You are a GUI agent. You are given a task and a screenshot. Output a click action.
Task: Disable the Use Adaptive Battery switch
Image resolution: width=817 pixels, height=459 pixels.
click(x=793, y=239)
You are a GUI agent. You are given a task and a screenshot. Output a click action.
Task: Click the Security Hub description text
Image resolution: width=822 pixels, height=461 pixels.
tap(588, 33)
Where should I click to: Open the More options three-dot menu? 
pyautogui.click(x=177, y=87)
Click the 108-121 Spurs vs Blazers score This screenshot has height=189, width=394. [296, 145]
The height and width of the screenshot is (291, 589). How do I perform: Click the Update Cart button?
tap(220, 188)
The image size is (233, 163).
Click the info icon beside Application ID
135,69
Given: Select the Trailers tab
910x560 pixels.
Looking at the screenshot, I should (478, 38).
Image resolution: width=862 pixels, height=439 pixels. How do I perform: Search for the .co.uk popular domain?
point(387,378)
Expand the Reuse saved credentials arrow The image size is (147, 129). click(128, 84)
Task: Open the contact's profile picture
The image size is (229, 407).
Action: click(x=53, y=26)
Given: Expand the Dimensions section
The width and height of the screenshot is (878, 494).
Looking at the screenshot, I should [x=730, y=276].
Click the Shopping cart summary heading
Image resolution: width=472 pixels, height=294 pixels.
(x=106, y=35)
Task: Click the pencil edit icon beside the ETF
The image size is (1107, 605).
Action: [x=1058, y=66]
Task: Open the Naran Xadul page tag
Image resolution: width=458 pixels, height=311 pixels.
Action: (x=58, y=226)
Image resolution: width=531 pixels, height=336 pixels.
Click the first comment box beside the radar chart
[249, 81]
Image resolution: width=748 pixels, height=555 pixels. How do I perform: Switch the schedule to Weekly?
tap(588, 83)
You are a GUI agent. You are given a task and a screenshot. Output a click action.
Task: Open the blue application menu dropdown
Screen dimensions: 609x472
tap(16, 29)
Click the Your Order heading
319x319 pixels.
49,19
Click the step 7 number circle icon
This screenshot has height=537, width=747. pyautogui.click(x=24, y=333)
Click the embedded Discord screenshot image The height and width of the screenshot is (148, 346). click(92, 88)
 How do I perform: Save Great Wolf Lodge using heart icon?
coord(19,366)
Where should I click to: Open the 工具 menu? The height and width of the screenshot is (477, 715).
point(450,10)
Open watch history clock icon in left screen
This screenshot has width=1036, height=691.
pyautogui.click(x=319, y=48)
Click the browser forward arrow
^^^^^^^^
Exercise: Please go through the data above and copy every line that has the word "arrow".

Solution to this problem:
Expand the Reuse saved credentials arrow The image size is (147, 129). click(128, 84)
Click the browser forward arrow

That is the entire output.